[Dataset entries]
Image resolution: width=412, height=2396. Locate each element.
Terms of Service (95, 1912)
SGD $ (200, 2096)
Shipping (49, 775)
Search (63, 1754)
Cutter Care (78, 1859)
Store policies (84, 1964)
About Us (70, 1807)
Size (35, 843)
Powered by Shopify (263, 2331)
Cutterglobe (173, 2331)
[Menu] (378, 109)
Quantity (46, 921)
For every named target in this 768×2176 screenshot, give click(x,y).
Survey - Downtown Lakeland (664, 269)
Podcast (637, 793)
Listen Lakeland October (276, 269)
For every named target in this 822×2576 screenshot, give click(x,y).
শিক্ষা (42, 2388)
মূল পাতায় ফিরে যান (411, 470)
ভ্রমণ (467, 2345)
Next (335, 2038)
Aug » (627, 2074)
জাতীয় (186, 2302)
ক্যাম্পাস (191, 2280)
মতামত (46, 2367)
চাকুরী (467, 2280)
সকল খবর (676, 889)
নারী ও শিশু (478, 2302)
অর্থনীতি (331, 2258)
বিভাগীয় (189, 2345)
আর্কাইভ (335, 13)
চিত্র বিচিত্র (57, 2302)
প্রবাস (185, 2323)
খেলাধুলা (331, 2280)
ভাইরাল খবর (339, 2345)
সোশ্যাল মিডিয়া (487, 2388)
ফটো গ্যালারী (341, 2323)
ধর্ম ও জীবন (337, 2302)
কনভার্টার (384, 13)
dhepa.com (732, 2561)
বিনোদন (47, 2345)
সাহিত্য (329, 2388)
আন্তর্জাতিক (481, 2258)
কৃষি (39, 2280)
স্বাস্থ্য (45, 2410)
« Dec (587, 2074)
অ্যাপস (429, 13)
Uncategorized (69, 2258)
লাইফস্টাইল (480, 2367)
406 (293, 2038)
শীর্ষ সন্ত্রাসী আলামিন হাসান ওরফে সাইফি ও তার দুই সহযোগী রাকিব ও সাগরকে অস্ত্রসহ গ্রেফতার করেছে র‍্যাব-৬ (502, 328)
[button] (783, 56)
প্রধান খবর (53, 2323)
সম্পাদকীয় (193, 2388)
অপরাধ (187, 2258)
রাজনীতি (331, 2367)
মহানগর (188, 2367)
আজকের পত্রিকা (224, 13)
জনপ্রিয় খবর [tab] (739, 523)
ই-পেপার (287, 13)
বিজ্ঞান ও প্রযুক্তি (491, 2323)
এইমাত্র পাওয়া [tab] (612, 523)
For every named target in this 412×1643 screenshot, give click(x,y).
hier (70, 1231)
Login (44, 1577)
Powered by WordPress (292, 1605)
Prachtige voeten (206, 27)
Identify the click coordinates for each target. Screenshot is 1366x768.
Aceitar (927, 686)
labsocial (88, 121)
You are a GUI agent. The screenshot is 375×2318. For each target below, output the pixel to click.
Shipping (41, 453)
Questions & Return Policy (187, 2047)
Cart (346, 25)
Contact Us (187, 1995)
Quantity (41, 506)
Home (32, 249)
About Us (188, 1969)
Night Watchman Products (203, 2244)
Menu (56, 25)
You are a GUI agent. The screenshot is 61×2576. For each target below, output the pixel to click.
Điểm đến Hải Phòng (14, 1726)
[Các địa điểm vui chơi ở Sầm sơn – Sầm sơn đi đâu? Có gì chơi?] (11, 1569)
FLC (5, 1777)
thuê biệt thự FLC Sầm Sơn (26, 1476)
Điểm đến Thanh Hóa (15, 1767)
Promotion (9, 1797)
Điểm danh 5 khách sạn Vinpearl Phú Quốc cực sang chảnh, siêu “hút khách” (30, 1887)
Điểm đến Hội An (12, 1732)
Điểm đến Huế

- _Aim of the task_: Repeat all entries. Match them exactly.

- _Expected answer_:
Image resolution: width=412, height=2396. Locate each element.
Terms of Service (95, 1912)
SGD $ (200, 2096)
Shipping (49, 775)
Search (63, 1754)
Cutter Care (78, 1859)
Store policies (84, 1964)
About Us (70, 1807)
Size (35, 843)
Powered by Shopify (263, 2331)
Cutterglobe (173, 2331)
[Menu] (378, 109)
Quantity (46, 921)
For every named target in this 768×2176 screenshot, give click(x,y).
Survey - Downtown Lakeland (664, 269)
Podcast (637, 793)
Listen Lakeland October (276, 269)
For every named target in this 822×2576 screenshot, give click(x,y).
শিক্ষা (42, 2388)
মূল পাতায় ফিরে যান (411, 470)
ভ্রমণ (467, 2345)
Next (335, 2038)
Aug » (627, 2074)
জাতীয় (186, 2302)
ক্যাম্পাস (191, 2280)
মতামত (46, 2367)
চাকুরী (467, 2280)
সকল খবর (676, 889)
নারী ও শিশু (478, 2302)
অর্থনীতি (331, 2258)
বিভাগীয় (189, 2345)
আর্কাইভ (335, 13)
চিত্র বিচিত্র (57, 2302)
প্রবাস (185, 2323)
খেলাধুলা (331, 2280)
ভাইরাল খবর (339, 2345)
সোশ্যাল মিডিয়া (487, 2388)
ফটো গ্যালারী (341, 2323)
ধর্ম ও জীবন (337, 2302)
কনভার্টার (384, 13)
dhepa.com (732, 2561)
বিনোদন (47, 2345)
সাহিত্য (329, 2388)
আন্তর্জাতিক (481, 2258)
কৃষি (39, 2280)
স্বাস্থ্য (45, 2410)
« Dec (587, 2074)
অ্যাপস (429, 13)
Uncategorized (69, 2258)
লাইফস্টাইল (480, 2367)
406 (293, 2038)
শীর্ষ সন্ত্রাসী আলামিন হাসান ওরফে সাইফি ও তার দুই সহযোগী রাকিব ও সাগরকে অস্ত্রসহ গ্রেফতার করেছে র‍্যাব-৬ (502, 328)
[button] (783, 56)
প্রধান খবর (53, 2323)
সম্পাদকীয় (193, 2388)
অপরাধ (187, 2258)
রাজনীতি (331, 2367)
মহানগর (188, 2367)
আজকের পত্রিকা (224, 13)
জনপ্রিয় খবর [tab] (739, 523)
ই-পেপার (287, 13)
বিজ্ঞান ও প্রযুক্তি (491, 2323)
এইমাত্র পাওয়া [tab] (612, 523)
For every named target in this 412×1643 screenshot, give click(x,y).
hier (70, 1231)
Login (44, 1577)
Powered by WordPress (292, 1605)
Prachtige voeten (206, 27)
Identify the click coordinates for each target. Screenshot is 1366x768.
Aceitar (927, 686)
labsocial (88, 121)
You are a GUI agent. The screenshot is 375×2318. For each target below, output the pixel to click.
Shipping (41, 453)
Questions & Return Policy (187, 2047)
Cart (346, 25)
Contact Us (187, 1995)
Quantity (41, 506)
Home (32, 249)
About Us (188, 1969)
Night Watchman Products (203, 2244)
Menu (56, 25)
You are a GUI agent. The screenshot is 61×2576. For each target below, output the pixel to click.
Điểm đến Hải Phòng (14, 1726)
[Các địa điểm vui chơi ở Sầm sơn – Sầm sơn đi đâu? Có gì chơi?] (11, 1569)
FLC (5, 1777)
thuê biệt thự FLC Sầm Sơn (26, 1476)
Điểm đến Thanh Hóa (15, 1767)
Promotion (9, 1797)
Điểm danh 5 khách sạn Vinpearl Phú Quốc cực sang chảnh, siêu “hút khách” (30, 1887)
Điểm đến Hội An (12, 1732)
Điểm đến Huế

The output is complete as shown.